教室にはいると、チャイムがなるまでの数分、適当に荷物を広げたり、チョークを確認したりしながら、何も始めないで待って。チャイムが鳴り終わったら、学生の方を向いて言います。

 「こんにちわ」

 最初のうちはこれに返さない学生もいて、返さないなら返ってくるまで、繰り返します。そして、こっちを向いたなと思ったら、今日は90分間何をやっていくのかという説明を手短にして、その途中で私は「先生」になります。教室を出たら、もうスイッチを切っているので、私は先生だという意識はありません。教室が私を先生にするのです。

 

もう少し遡ると、家を出てから大江戸線に乗っている間は眠くて、京王線もだいたい寝ているんですが、多摩川を越える手前、調布あたりで目を覚まし、その日の仕事の内容を想起し、多摩川を見て心を洗われます。そして、そこから数駅の間で、私は大学教員になります。大学教員と先生とは、ちょっとマインドが違うんです。

 

私にはいくつもの舞台があって、その中でいろんな役を演じ分けています。
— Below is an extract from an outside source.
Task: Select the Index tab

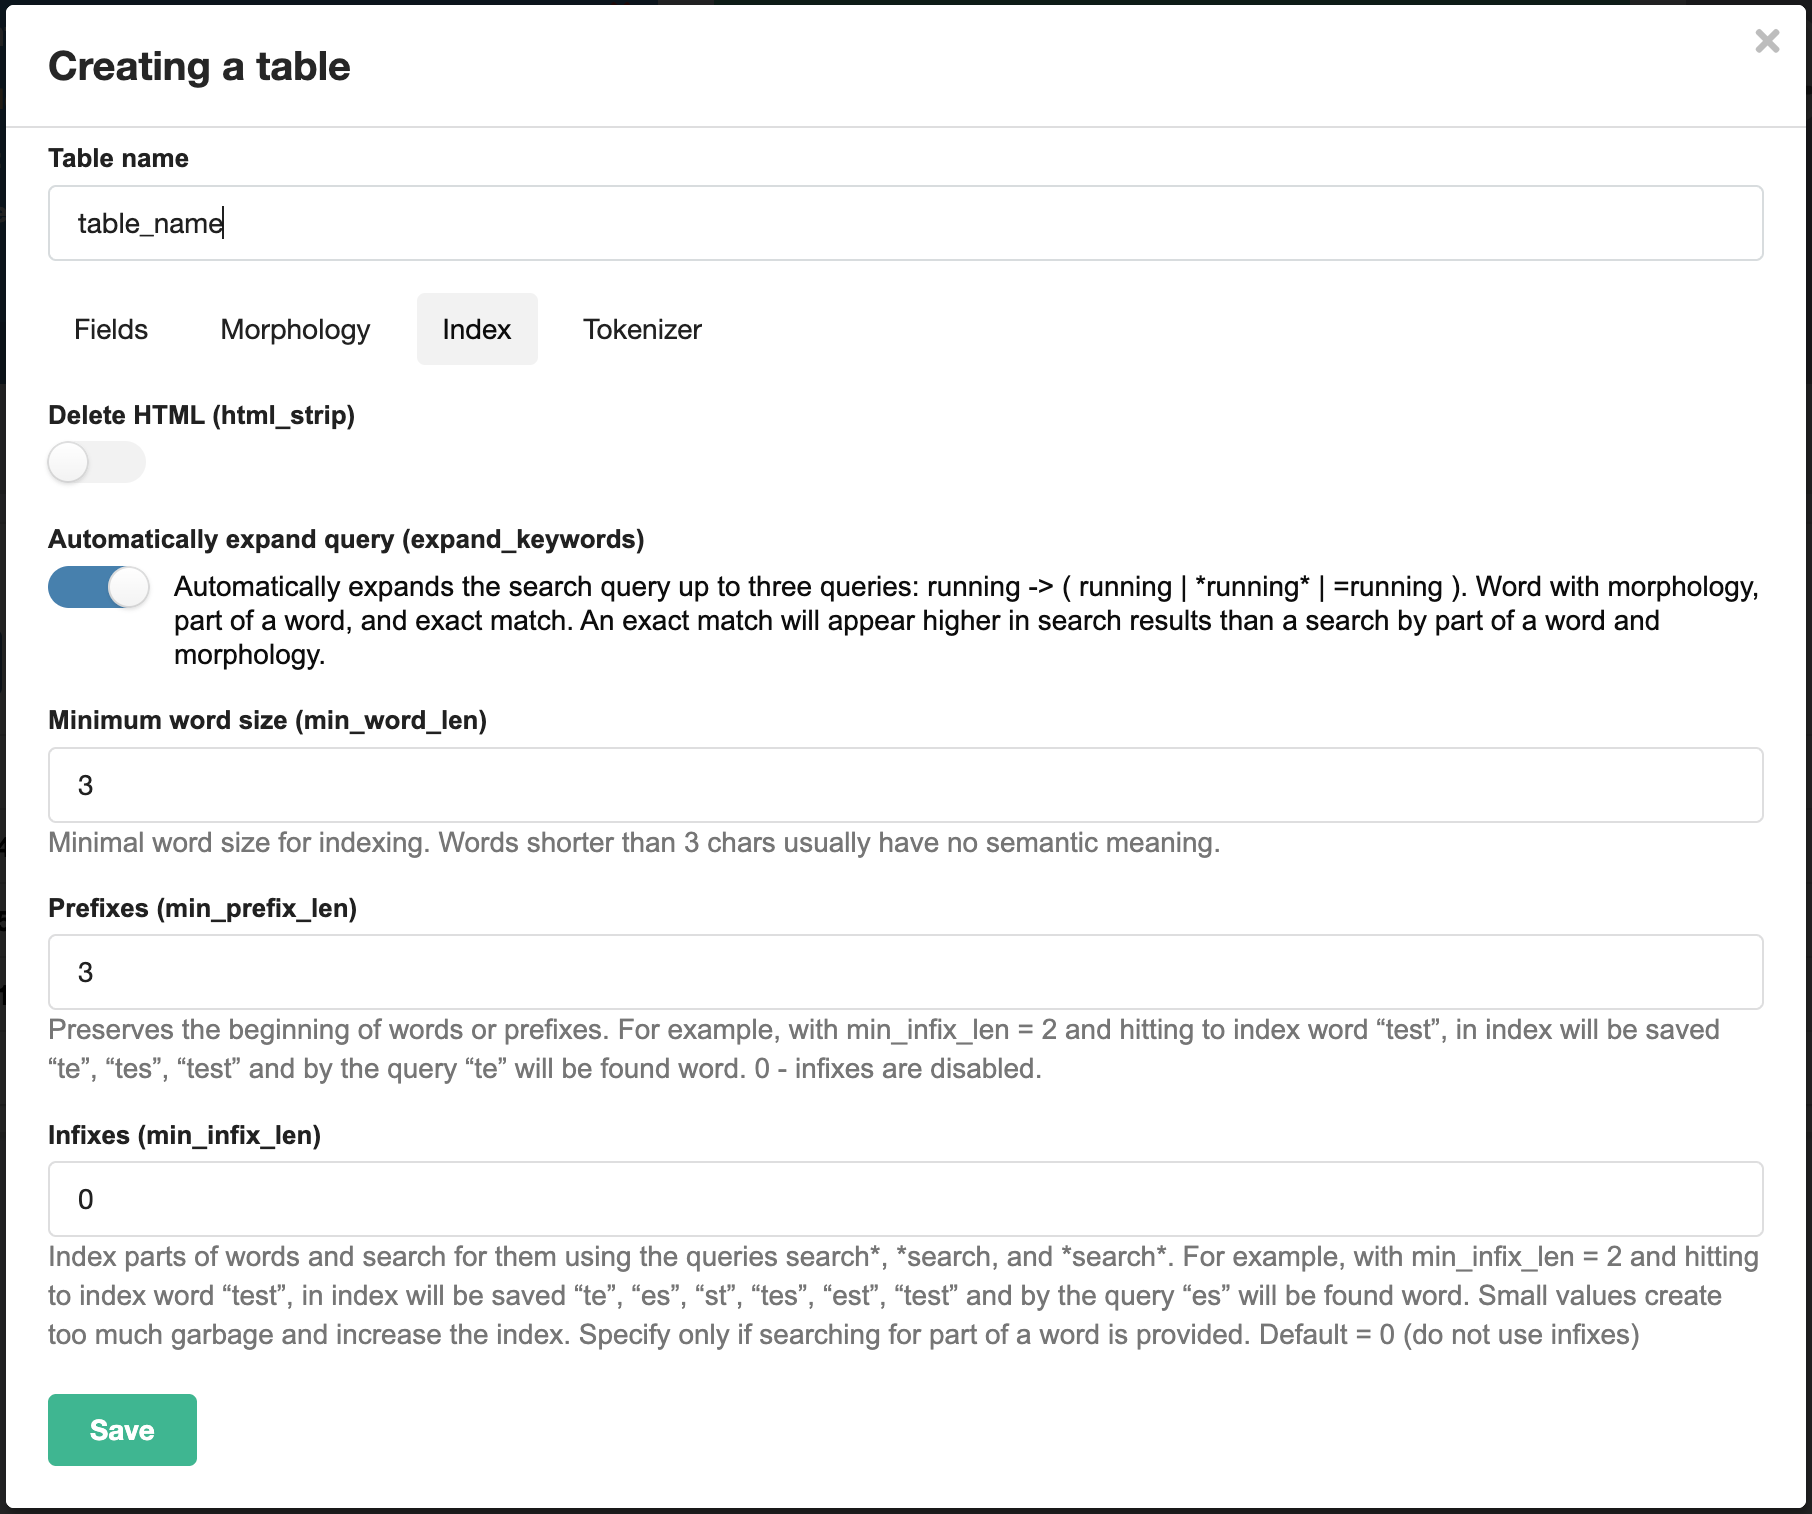Action: (x=477, y=329)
そんな話をすると、「僕にも先生やってよー」って言ってくる大人のおともだちがいますが、それはできません。先生は学生のものです。

 

バーカウンターが向こう側の人を数割増しでキラキラさせて見せるように、私も教壇に立つと何か違って見えているのかもしれなくて、だから教壇には立たないようにしていますが。それでも、私は先生です。「先生ほらこっち」って、学生に手をくいって引っ張られて、今日はちょっとびっくりしましたけど。そこは先生らしさを、しっかり演じてやっていきます。